In the absence of transparency, one can only speculate, and many do. Fact: DBP was set up to promote and facilitate the use of the national language. Fine. Second, it assumed a policing role. Many would argue that no language police anywhere in the world have succeeded in stalling natural evolution and progression. But, never mind. Then translation. It is arguable that the cost of translation would be too prohibitive for the private sector, and some sort of Government intervention would be beneficial, but one has only to visit Jakarta to see how dismally DBP has failed in this respect.  Finally, and most controversially, publishing.
It started with literary journals and magazines, then general books and, eventually, school text books. One could argue that this made books cheap for the public. Yes, so cheap that it killed competition and the industry. It can be speculated (and argued) that with money (and time) being no object, and fuelled by hubris and incompetence, what incentive was there for the inevitable not to happened, for DBP to choke on its own bureaucracy. Rumours ran rife: manuscripts were not read, writers were not paid, retailers could no longer obtain their titles, creative staff was replaced with clerks and managers, and sales disappeared. (At Silverfish, we, have been trying to buy DBP books without success for years.)

So, now there is a lawsuit pending. It will be a soap opera, but will it solve anything? Probably not. Not until a thorough examination of DBP is undertaken, to root out the empire builders and go back to basics. And, stop competing with the private sector in publishing: if you are not going to be help, get out of the way. The Malay publishing industry deserves better.

But then, this is Malaysia. If a private company follows a policy for five years and sees no progress or returns, it makes drastic changes and heads roll. If a government organisation fails in a policy after fifty years, the whining starts: oh, fifty years is too short, its too early to say, let’s do it for another fifty.

In Frankfurt last year, I met a gentleman from the Presses Nationales Haiti who was trying to explain his ‘new’ venture, at a seminar organised by the Invitation Programme: to publish books cheaply and distributor it directly to the people. One of the participants asked, “How will the private publishers and bookshops survive then?” There was some huffing and puffing, but no answers. It sounded very DBP.

I hope he’s reading this. Good luck to you.

Innovative insults

If you are tired of the same old insults, you may try some creative ones we found in, mined from ‘Green’s Dictionary of Slang, a 6,200-page lexicon spanning more than half a millennium’. You probably know and have used the term oxygen thief for someone who is completely useless. How about flaba-flaba? Guess the sound says it all. What do you call these? Onomatopoeias?

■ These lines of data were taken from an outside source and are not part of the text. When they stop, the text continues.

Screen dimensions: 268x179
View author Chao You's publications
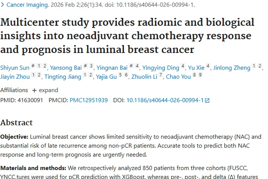click(178, 77)
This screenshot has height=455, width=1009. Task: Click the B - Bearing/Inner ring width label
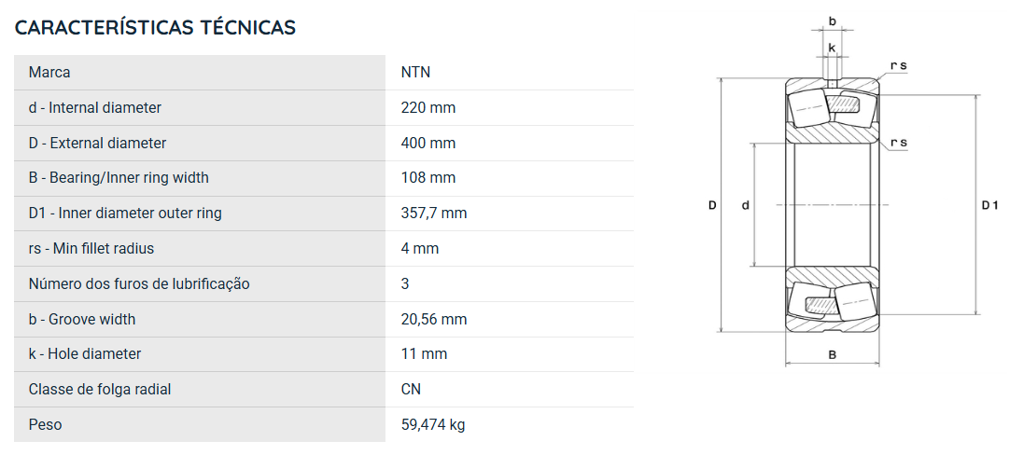(x=119, y=178)
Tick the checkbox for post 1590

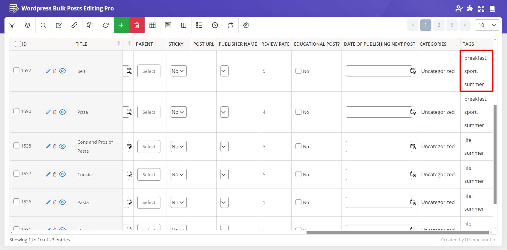coord(16,111)
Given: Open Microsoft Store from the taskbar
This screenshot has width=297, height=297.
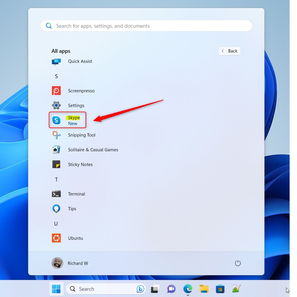Looking at the screenshot, I should (x=220, y=289).
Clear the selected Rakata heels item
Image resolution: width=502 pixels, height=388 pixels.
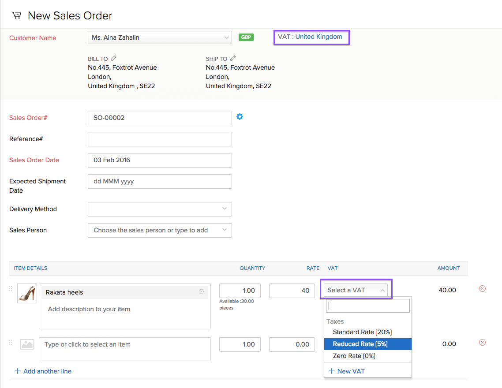pyautogui.click(x=201, y=292)
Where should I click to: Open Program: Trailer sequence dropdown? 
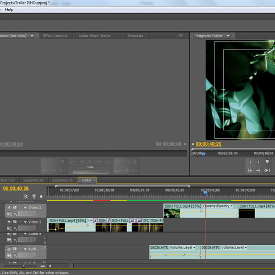tap(228, 36)
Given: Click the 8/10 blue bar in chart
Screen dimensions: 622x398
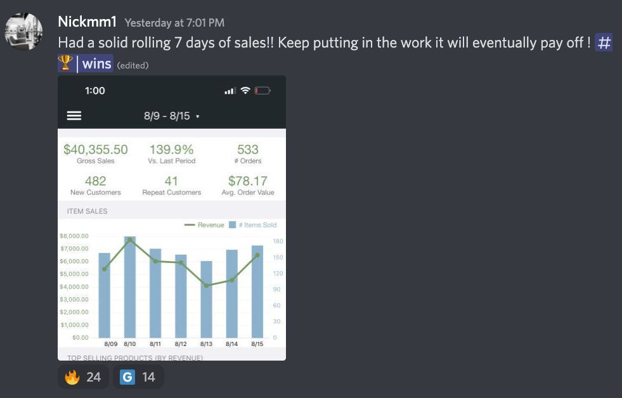Looking at the screenshot, I should 130,287.
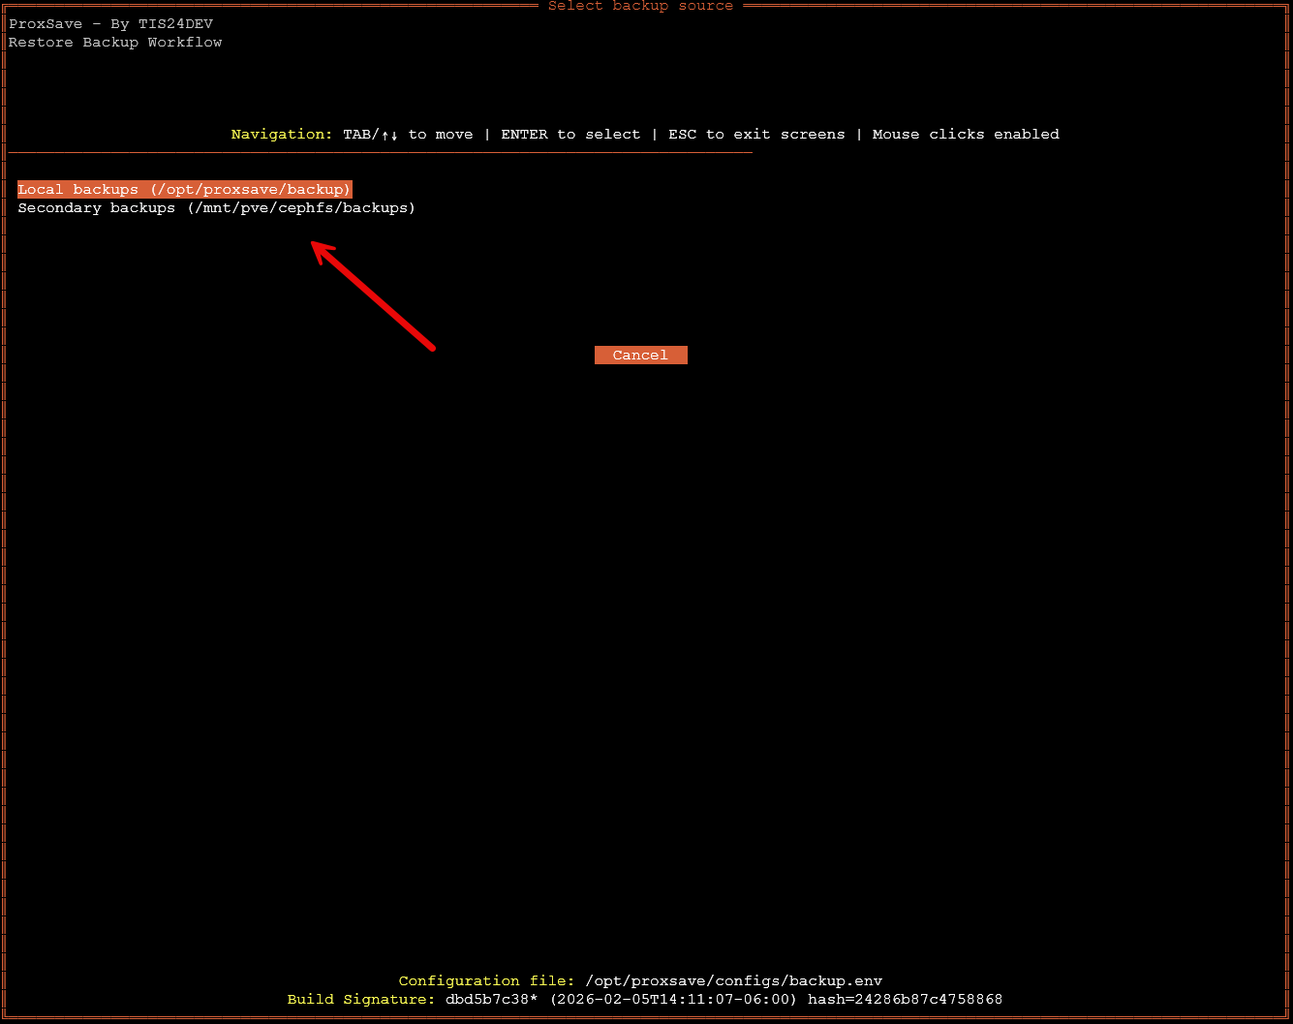Click the Mouse clicks enabled hint
1293x1024 pixels.
[966, 134]
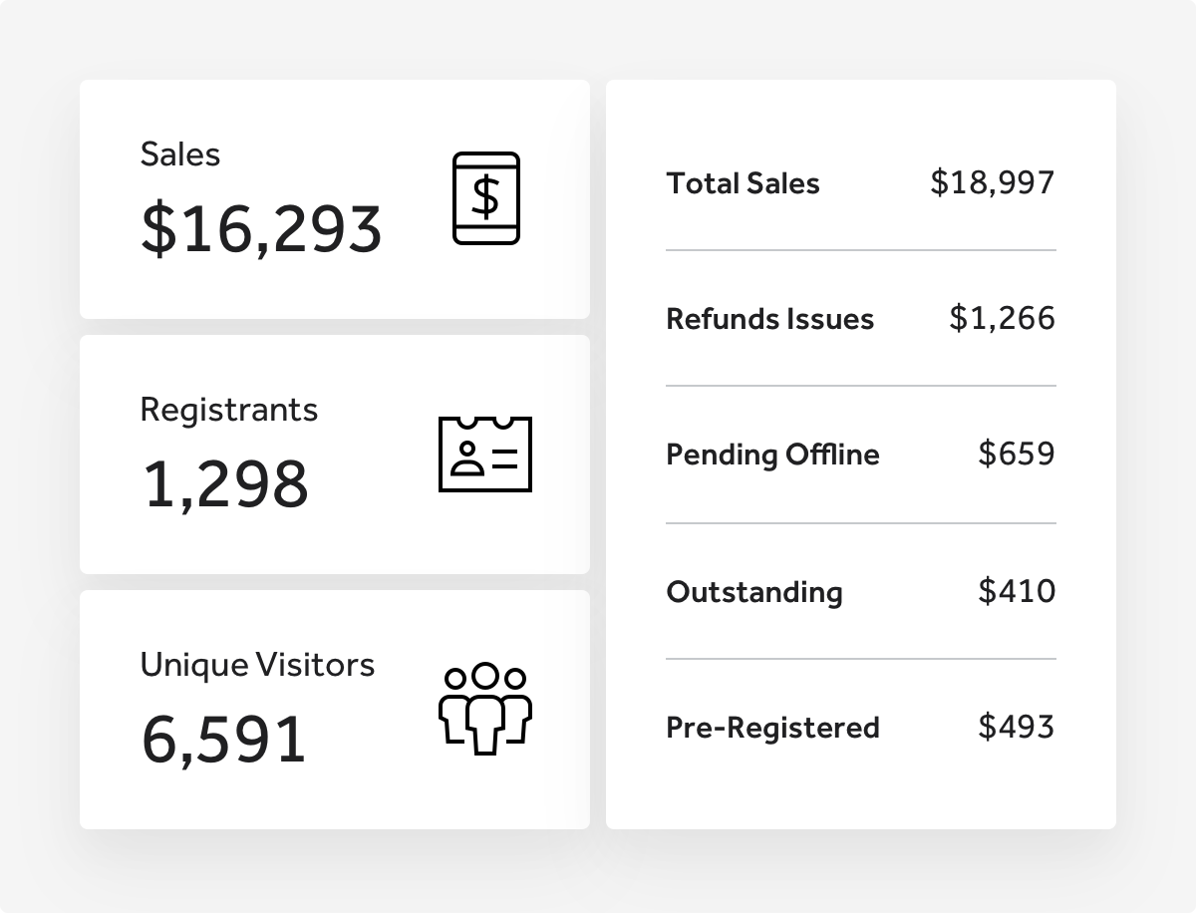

There are others in the category like Shabberoon n. A shabby person from 1650-1700 or Gollumpus n. A large, loutish, uncoordinated person from 1750-1800 with are quite easy to guess meanings of, as would Beef-witted adj. Stupid, simple. But, we don’t quite get Chafe-litter n. An impudent, cheeky person (1550-1600); Lerrycometwang n. A fool, a simpleton (1600-1650); or Crow mcgee adj. No good, unreal, false (1900-1950). We love Sir Posthumous Hobby n. An obsessive dandy (1650-1700); and Demi-rep n. A woman of doubtful reputation (1700-1750); though we have no idea of the origins of these term. Does Abrahamer n. A tramp, have anything to do with Abraham, or is Fhawkner n. A thief who steals poultry related to Faulkner or to the word fowl?

An abstractionist n. is a pickpocket. Sounds like an artist. And why is Cakey-pannum fencer n. A street-seller of pastries, an insult? Don’t quite get that.

In Malay, kayu (timber) is a useful word to describe someone who is clueless. What if one comes across a room full of clueless people? We like the term rainforest for that: an entire forest of hardwood timber. One only has to walk into some government offices, banks or call to complain about your broadband to understand what that means. Variations of the term include sawmill and lumber yard. Other useful permutations include blur central or like sotong (cuttlefish).